Key tips: It boils down to respecting that each person’s days are hard despite the nature of the work. Support each other when you can, and give your partner the opportunity to relax when you feel strong.
- Balance of baby duties
There is no right way to tag team taking care of a baby, because there are so many factors that can come into play: who works, breastfeeding versus bottle feeding, family support, etc. We just try to keep it lighthearted and do what we can together. This means we come running to observe the carnage of blowouts if we are both at home and laugh it off. We enjoy bath time and the nightly routine together, but I feed Ember throughout the night and do the morning routine. I’m not the one working full-time, and I happily take care of little goon when I can.
Key tips: Try to make baby “chores” fun with your spouse if you can. Don’t get upset if the workload doesn’t end up perfectly even.
- Well-being support:
To tie in with “lack of energy, Noah and I make sure to keep tabs on each other’s physical and mental health. I try to ask him each morning how he is feeling both mentally and physically to gauge how I go about planning the day. He does the same for me (if I’m awake and alert when he leaves for work). If I feel he’s particularly stressed, I’ll be sure to call him on his lunch break and create the most peaceful environment possible. I don’t like guesswork in relationships, and even just vocalizing feelings tends to ease stress.
Key tip: Make health a daily discussion. I believe talking about health promotes health.
- Respect for alone time:
I love my son so much, but I have also never loved alone time more. I’m sure Noah feels the same way (even though he loved alone time before too). For me, there is sometimes nothing better than a long shower, candlelit bath, or walk. For Noah, streaming and writing make him happy. When you have a baby, alone time isn’t selfish. Rather, I think it’s necessary in order to refresh and be the best parent you can be. I enjoy when I’m able to give Noah a solid chunk of solitude, because I can tell how much more fulfilled he is afterwards. Because I have the best husband ever, he does the same for me.
Key tip: Don’t make your partner feel guilty about needing alone time. If they ask for it, they need it. Offering to give it to them before they ask is even better.
- Tough decisions:
Having a baby during a global pandemic is not ideal, and we’ve had to make decisions that we never thought we would have to make about who can see our son and what our boundaries are. The pandemic is just one example that is above and beyond the usual parenting topics of discussion. I personally enjoy a good pros and cons list and a whole lot of respect when talking about a serious decision that needs to be made. There are also times where a particular outcome is more important to one of us, and we usually trust each other in those instances. If we don’t have trust and a little faith, then arguments are bound to happen, and we honestly don’t do anger and arguments in this household.

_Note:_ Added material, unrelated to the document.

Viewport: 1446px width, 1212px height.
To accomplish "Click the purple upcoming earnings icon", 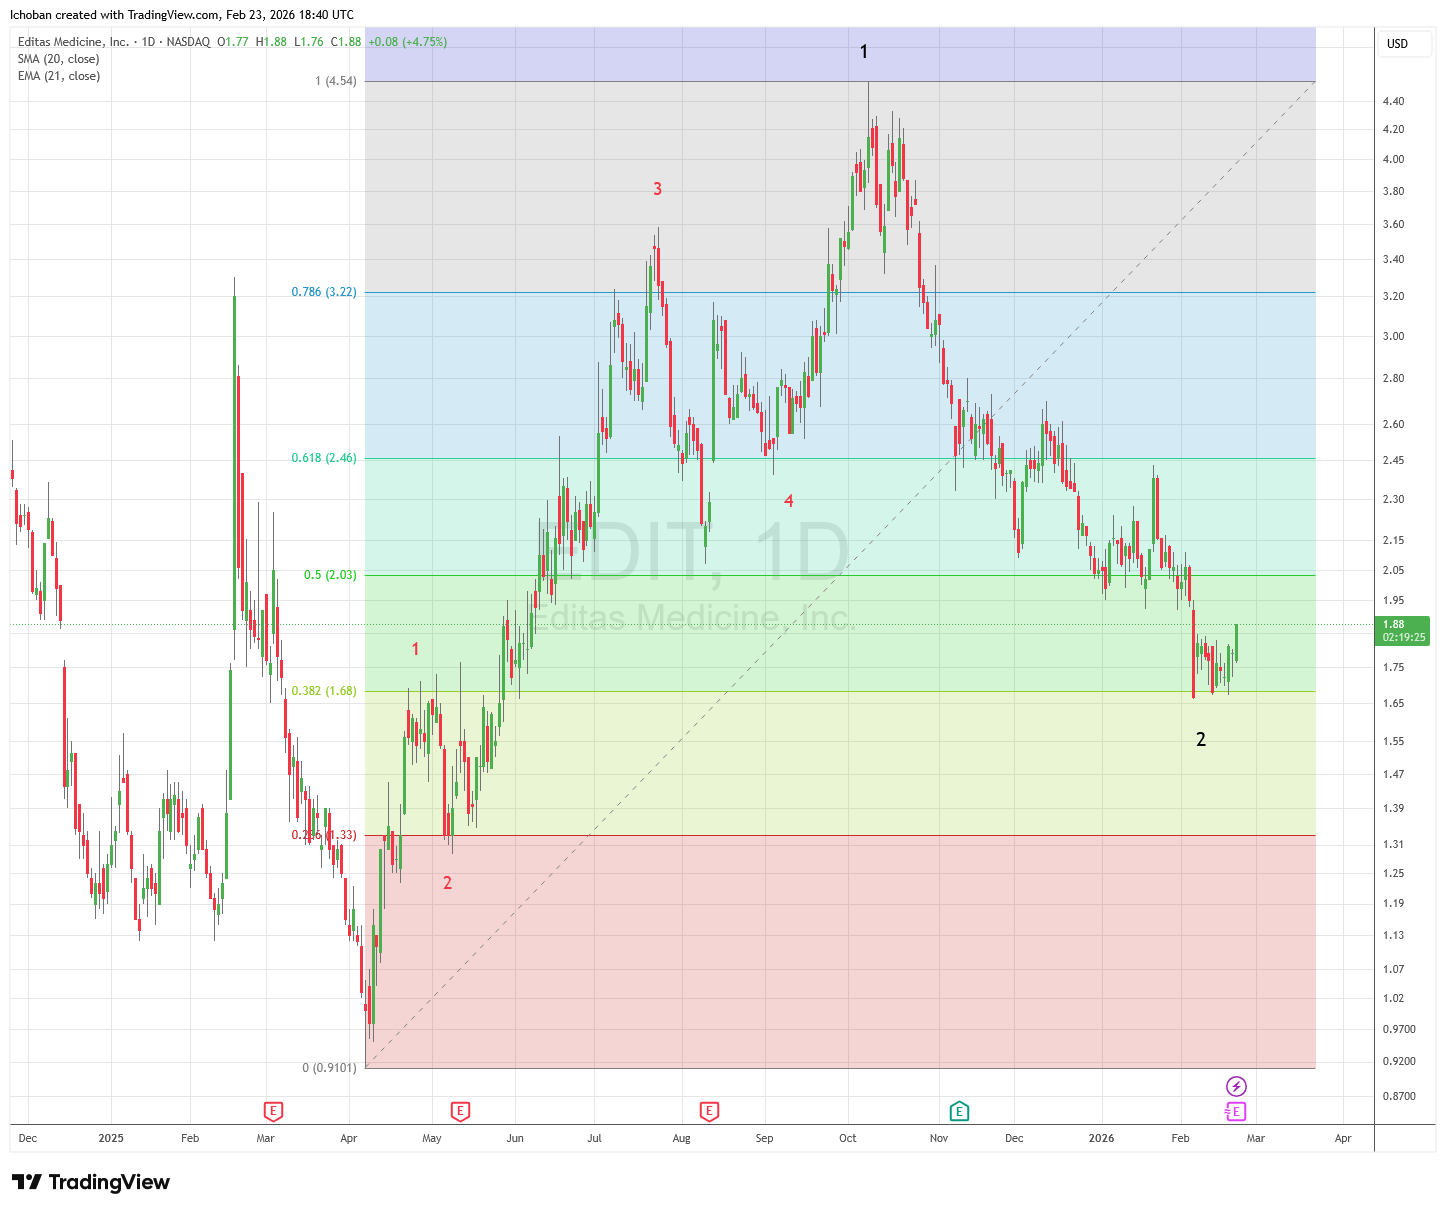I will pos(1236,1111).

Key tips: Always respect your partner’s point of views and trust each other.
I’ve said this before, but you have to be your partner’s biggest cheerleader. As a new parent, you need a whole lot of praise. You need all the pom poms and cheers that you can get, because it is hard work. Be each other’s rock in the midst of everything that is changing. I think even babies can tell when good vibes are in the air.
Now, Noah and I aren’t perfect; however, I humbly feel that we have literally the best marriage ever. I want Ember to know what love, partnership, and peace looks like in a relationship. I want our marriage to be the core foundation of our home and for our and children’s lives to be filled with love because of it. I want the same joyful relationship for you too.